The starting point was the Mixture-of-Recursions research paper — the idea that a single transformer block, applied recursively with different routing decisions at each pass, can do useful things that a stack of distinct layers struggles with. I started modifying the architecture based on my own ideas, and the direction those ideas took came from two places: cognitive science, and watching LLMs fail.

LLM failure modes look a lot like psychological dysfunction when you stare at them long enough. Not metaphorically — structurally. The attention patterns, the failure to maintain context, the way models confabulate under uncertainty — these map surprisingly cleanly onto things we understand about how human cognition breaks down. That observation made me wonder whether the solutions that evolution landed on for those problems might be worth taking seriously architecturally.

Not cargo-culting biology.

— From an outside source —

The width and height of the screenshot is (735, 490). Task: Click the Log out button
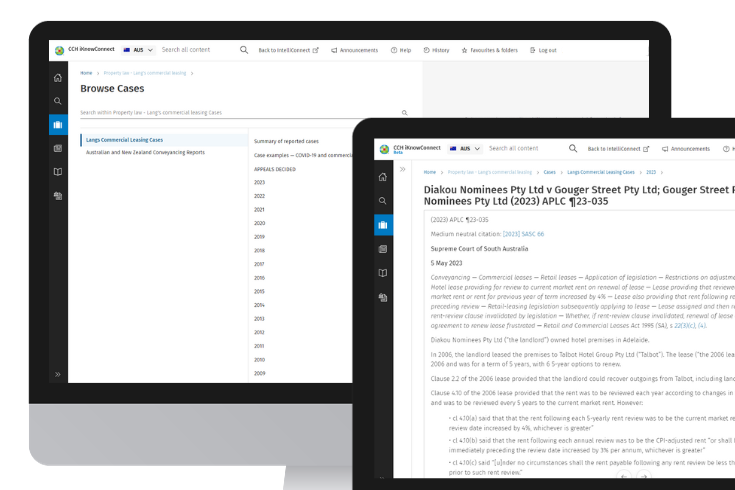click(543, 50)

Not “insert emotions here.” More: these brain regions exist because they solve real computational problems, there must be a mechanical reason we evolved them this way, what happens if we build functional analogs of those mechanics into the processing pipeline?

What I actually built

Functional analogs — emphasis on functional — of four regions: the prefrontal cortex, temporal lobe, amygdala, and neocortex. In terms of how they participate in processing tokens at each recursive pass, not as a literal simulation of neuroscience.

The prefrontal component handles planning and inhibition across recurrences. The temporal handles contextual binding over longer ranges. The amygdala equivalent acts as a kind of salience gate — flagging what matters enough to route differently. The neocortex components are basically just experts.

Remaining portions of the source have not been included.